ELOGIO DEL CERRO DEL TÍO PÍO


Al otro lado de la carretera, acababan las casas de ladrillos y comenzaba el cerro del Tío Pío. Era un territorio desolado, cubierto de maleza y de escombros, que servía de frontera entre dos mundos.
Allí jugaba al balón con mis amigos del barrio en las largas tardes de junio. Cuando el calor nos hacía sudar por las sienes y la pelota era el tiempo que rodaba nervioso, dando vueltas en círculo.

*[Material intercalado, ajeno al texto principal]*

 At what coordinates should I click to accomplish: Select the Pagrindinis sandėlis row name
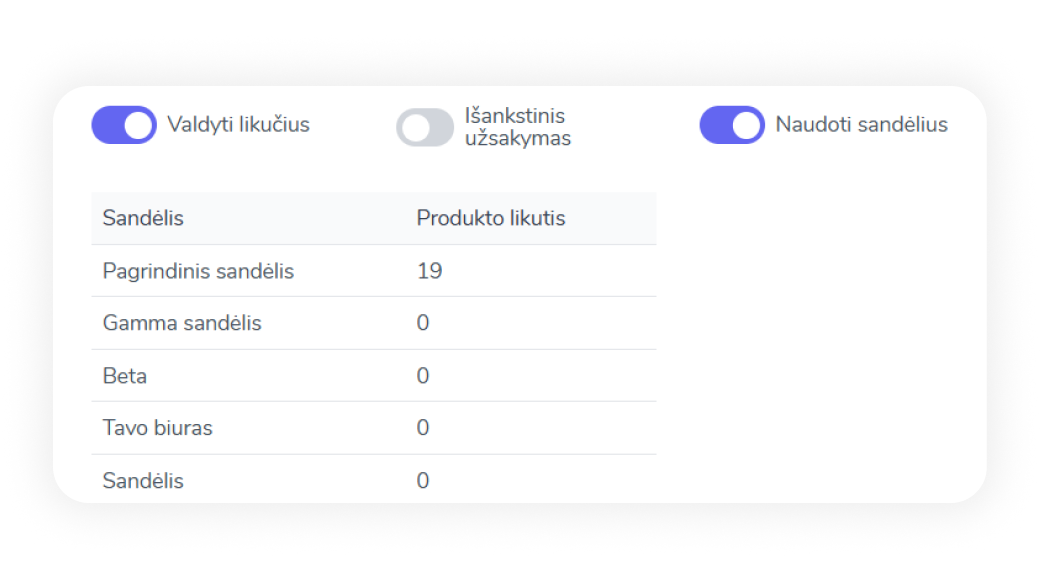click(x=198, y=271)
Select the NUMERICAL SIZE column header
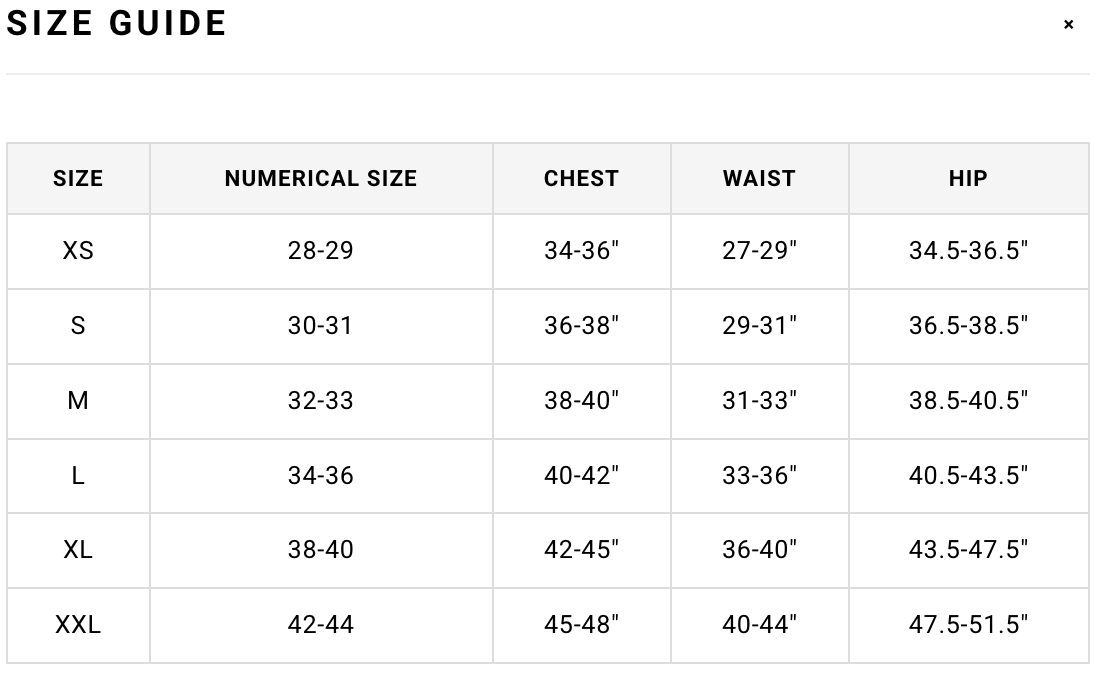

El suelo del descampado era duro y resbaladizo. Sólo los hierbajos se aferraban al terreno, transformando sus raíces en garras. Al atardecer, entre cascotes de cemento, algunas ratas nos mostraban sus lomos oscuros y escurridizos. Era más allá, donde la vieja cerámica custodiaba sus olvidados de ladrillos.
Pero había que regresar. El sol se ponía tras las montañas lejanas y había que ir rápido a la fuente. Esa fuente de chorro frío, que empapaba nuestras camisas sin marca y nuestros torsos desnudos.
El cerro se quedaba entonces solo, oscuro como el caparazón de una cucaracha.
Nadie se atrevía a cruzarlo. Era peligroso, aunque entre la maleza sólo se escuchara el canto de los grillos.